У меня не было причин жаловаться. С новыми хозяевами ужиться было нетрудно. А вскоре мне приглянулся Галант. Мужчин на ферме было немного. Старый Онтонг жил с рабыней Лидией. Ахилл — тот вообще бы& с причудами. Да еще готтентоты, нанимаемые на уборку урожая. К тому времени я уже долго жила без мужчины, если не считать случайных встреч на фермах по дороге, а от такого волей-неволей становишься похотливой и мрачной. Если корни не высажены во вспаханную борозду, она остается бесплодной. И я почувствовала облегчение, когда Галант взял меня. Он был не слишком разговорчив, все думал о чем-то своем, а порой к нему и вовсе было не подступиться. Но в руках у него все горело. И никто не мог сравниться с ним, когда он объезжал лошадей, да и женщин тоже.

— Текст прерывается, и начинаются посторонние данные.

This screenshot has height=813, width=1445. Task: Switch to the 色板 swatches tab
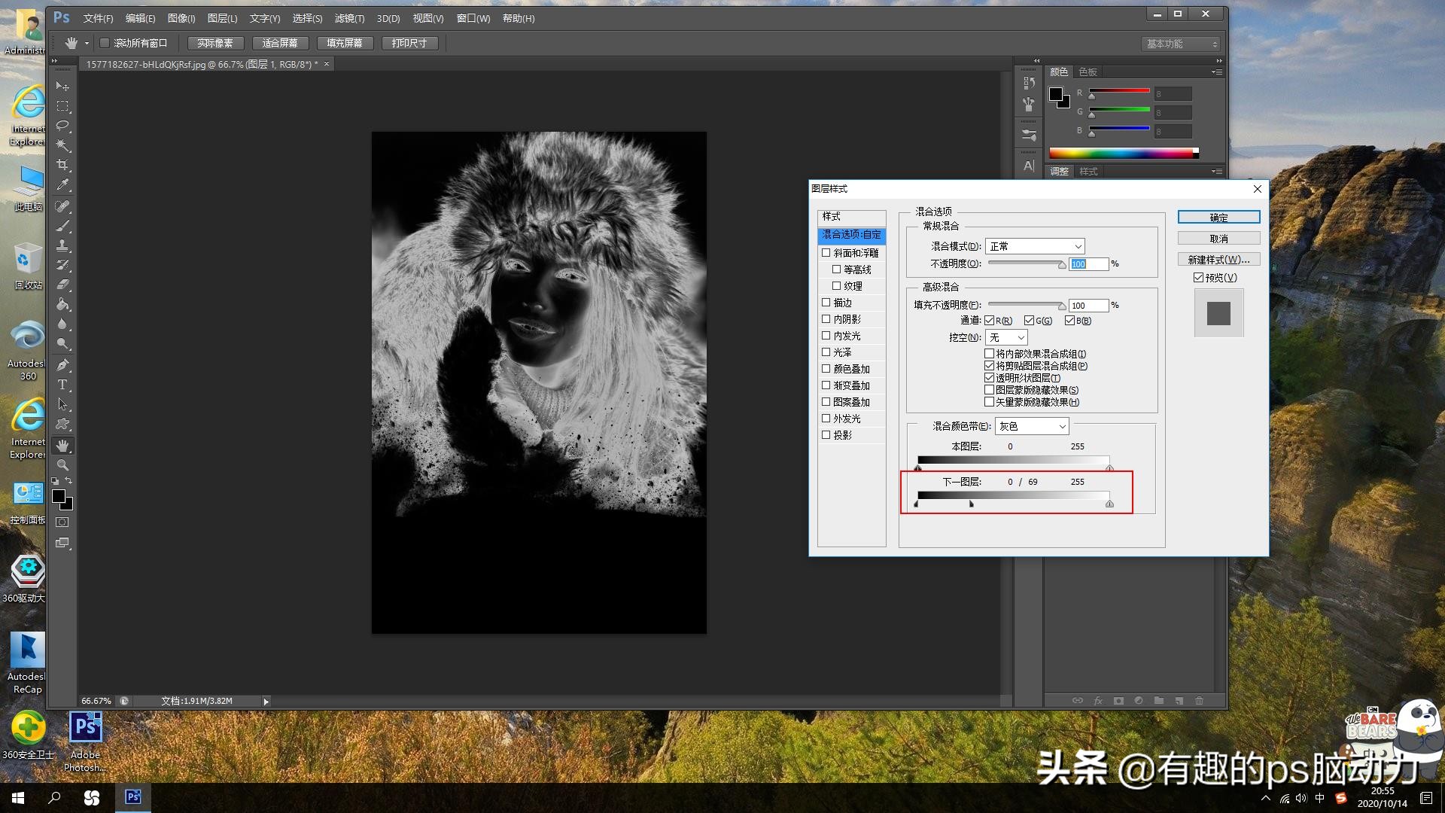(x=1088, y=72)
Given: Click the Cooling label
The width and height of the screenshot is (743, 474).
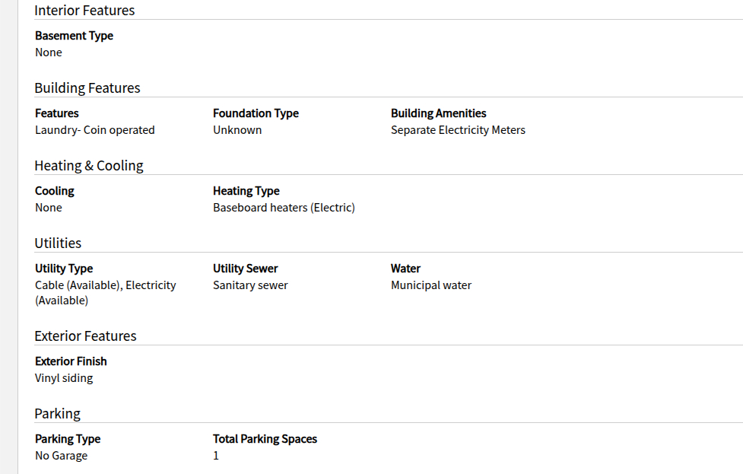Looking at the screenshot, I should pos(55,191).
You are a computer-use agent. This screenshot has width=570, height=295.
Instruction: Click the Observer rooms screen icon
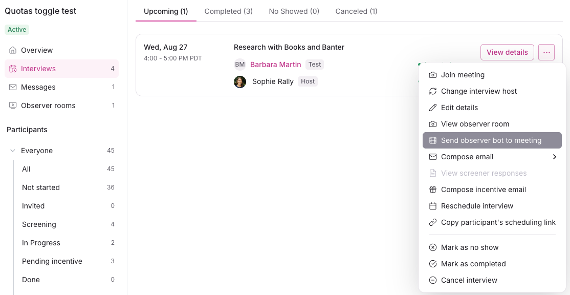pos(13,106)
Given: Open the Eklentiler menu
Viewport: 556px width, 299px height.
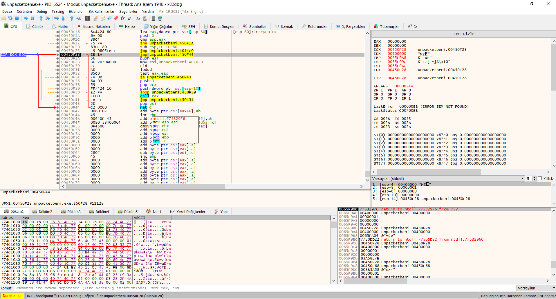Looking at the screenshot, I should pos(76,12).
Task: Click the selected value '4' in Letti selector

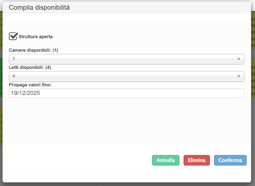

Я вскоре подладилась к своей хозяйке. Она была вспыльчива и не выносила неловкости или небрежности в работе, но я не жаловалась. Со мной она никогда не обходилась грубо. Вот только с Лидией срывалась, и мы частенько толковали между собой про это, сидя вечерами у очага. Все мы, конечно, знали о слабости бааса к Лидии, о том, что он по ночам наведывается к ней в хижину, но то было его хозяйское право, и никто не осуждал его. А вот хозяйка просто видеть не могла Лидии. Должно быть, из-за бааса, потому что всякий раз, когда он отправлялся в хижину Лидии, на следующий день бывали неприятности. Тогда Галанту или кому-нибудь еще приказывали отвести Лидию в конюшню и связать ее. Обычно это случалось после того, как баас уходил в поле. Хозяйка сама порола Лидию. Но бывают порки и порки, мне довелось испытать на себе разные. А потому я понимала, что хозяйка поступает скверно. Стоило ей начать пороть Лидию, как она уже больше не владела собой. И только когда крики Лидии от воплей рожающей женщины переходили на вой умирающего щенка, порка прекращалась. Тогда хозяйка выходила из конюшни, толкая впереди себя Лидию. Лидия шла совершенно голая. Хозяйка раздирала на ней одежду ударами бича или просто срывала в ярости. И это тоже скверно. Ведь Лидия уже не ребенок, она даже старше меня, у нее уже и дети есть. Но ее голой отправляли в вельд собирать хворост или кизяк. И даже зимой, когда земля была покрыта беловато-серым, точно зола, и похрустывающим под ногами снегом, Лидия все равно ходила голая. Если хозяйка не видела, мы относили Лидии кароссу, чтобы укрыть ее, пока не придет время возвращаться домой.
Когда я в первый раз увидела все это, мне стало плохо. Я тогда носила ребенка Галанта, а женщина в такое время делается менее выносливой. Но меня напугала даже не сама порка, а голос хозяйки, доносившийся из конюшни, пока она хлестала бичом Лидию. Странный голос, больше похожий на стон или рыдание. Я подслушивала, стоя под дверью, но не могла разобрать ни слова, и все же мне казалось, будто она говорила слова из Библии, похожие на те, которые мне доводилось слышать, когда нас по средам и воскресеньям собирали в доме для молитвы. Галант увидел меня и сердито увел прочь: я вся дрожала, но не от холода.